• [Task goal]
Can you convert the listing, from the line holding "This screenshot has width=438, height=534." through the end of the listing inclusive, into a two-column CSV with columns input and output, one row per input and its output, each in a single quoted field with line breaks replaced by spaces?

+---+

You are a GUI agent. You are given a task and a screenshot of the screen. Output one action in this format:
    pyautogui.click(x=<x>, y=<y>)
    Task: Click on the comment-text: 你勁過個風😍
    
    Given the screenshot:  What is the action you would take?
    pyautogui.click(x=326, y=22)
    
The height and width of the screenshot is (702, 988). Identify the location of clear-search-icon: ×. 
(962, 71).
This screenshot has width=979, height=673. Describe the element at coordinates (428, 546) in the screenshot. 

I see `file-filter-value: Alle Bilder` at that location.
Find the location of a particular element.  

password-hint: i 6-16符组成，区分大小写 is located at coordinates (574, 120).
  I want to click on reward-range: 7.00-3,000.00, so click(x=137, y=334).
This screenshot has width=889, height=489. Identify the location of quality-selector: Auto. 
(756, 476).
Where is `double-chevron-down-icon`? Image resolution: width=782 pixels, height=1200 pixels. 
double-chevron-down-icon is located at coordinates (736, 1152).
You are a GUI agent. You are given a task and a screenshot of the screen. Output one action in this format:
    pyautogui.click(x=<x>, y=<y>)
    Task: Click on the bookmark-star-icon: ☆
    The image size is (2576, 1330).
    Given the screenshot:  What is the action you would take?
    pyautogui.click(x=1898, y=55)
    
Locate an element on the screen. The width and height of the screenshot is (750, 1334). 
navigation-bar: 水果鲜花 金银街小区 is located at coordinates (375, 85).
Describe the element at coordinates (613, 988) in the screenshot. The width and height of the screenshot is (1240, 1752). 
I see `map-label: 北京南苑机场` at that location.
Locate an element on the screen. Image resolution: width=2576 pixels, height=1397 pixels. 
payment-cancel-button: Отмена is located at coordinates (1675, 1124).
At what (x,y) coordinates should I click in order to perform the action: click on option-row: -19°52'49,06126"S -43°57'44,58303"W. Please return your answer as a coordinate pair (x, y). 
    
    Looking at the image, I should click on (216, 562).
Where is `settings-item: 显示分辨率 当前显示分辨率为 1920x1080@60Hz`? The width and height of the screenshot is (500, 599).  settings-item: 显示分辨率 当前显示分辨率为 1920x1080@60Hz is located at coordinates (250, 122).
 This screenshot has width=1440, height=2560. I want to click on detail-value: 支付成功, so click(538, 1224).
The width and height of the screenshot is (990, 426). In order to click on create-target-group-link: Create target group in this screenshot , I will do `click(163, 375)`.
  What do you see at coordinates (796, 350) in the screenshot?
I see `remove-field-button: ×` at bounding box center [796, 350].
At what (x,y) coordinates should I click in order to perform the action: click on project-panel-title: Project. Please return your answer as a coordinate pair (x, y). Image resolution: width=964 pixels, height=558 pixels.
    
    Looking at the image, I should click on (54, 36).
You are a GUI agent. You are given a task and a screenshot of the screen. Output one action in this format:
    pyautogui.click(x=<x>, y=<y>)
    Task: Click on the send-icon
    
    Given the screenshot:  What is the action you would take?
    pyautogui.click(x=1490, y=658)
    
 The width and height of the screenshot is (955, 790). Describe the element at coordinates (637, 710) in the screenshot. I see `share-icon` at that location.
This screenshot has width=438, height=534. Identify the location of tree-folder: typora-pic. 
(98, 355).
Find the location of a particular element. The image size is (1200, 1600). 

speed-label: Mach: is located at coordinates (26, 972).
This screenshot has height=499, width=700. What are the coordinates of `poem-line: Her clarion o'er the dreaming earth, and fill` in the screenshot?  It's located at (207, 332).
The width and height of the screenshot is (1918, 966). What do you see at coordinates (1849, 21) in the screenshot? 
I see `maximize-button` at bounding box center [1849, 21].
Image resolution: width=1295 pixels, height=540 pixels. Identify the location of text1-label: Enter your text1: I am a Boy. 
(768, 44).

+---+

• [Exercise output]
input,output
"This screenshot has width=438, height=534. Identify the location of tree-folder: typora-pic.","(98, 355)."
"Find the location of a particular element. The image size is (1200, 1600).","speed-label: Mach: is located at coordinates (26, 972)."
"This screenshot has height=499, width=700. What are the coordinates of `poem-line: Her clarion o'er the dreaming earth, and fill` in the screenshot?","It's located at (207, 332)."
"The width and height of the screenshot is (1918, 966). What do you see at coordinates (1849, 21) in the screenshot?","I see `maximize-button` at bounding box center [1849, 21]."
"Image resolution: width=1295 pixels, height=540 pixels. Identify the location of text1-label: Enter your text1: I am a Boy.","(768, 44)."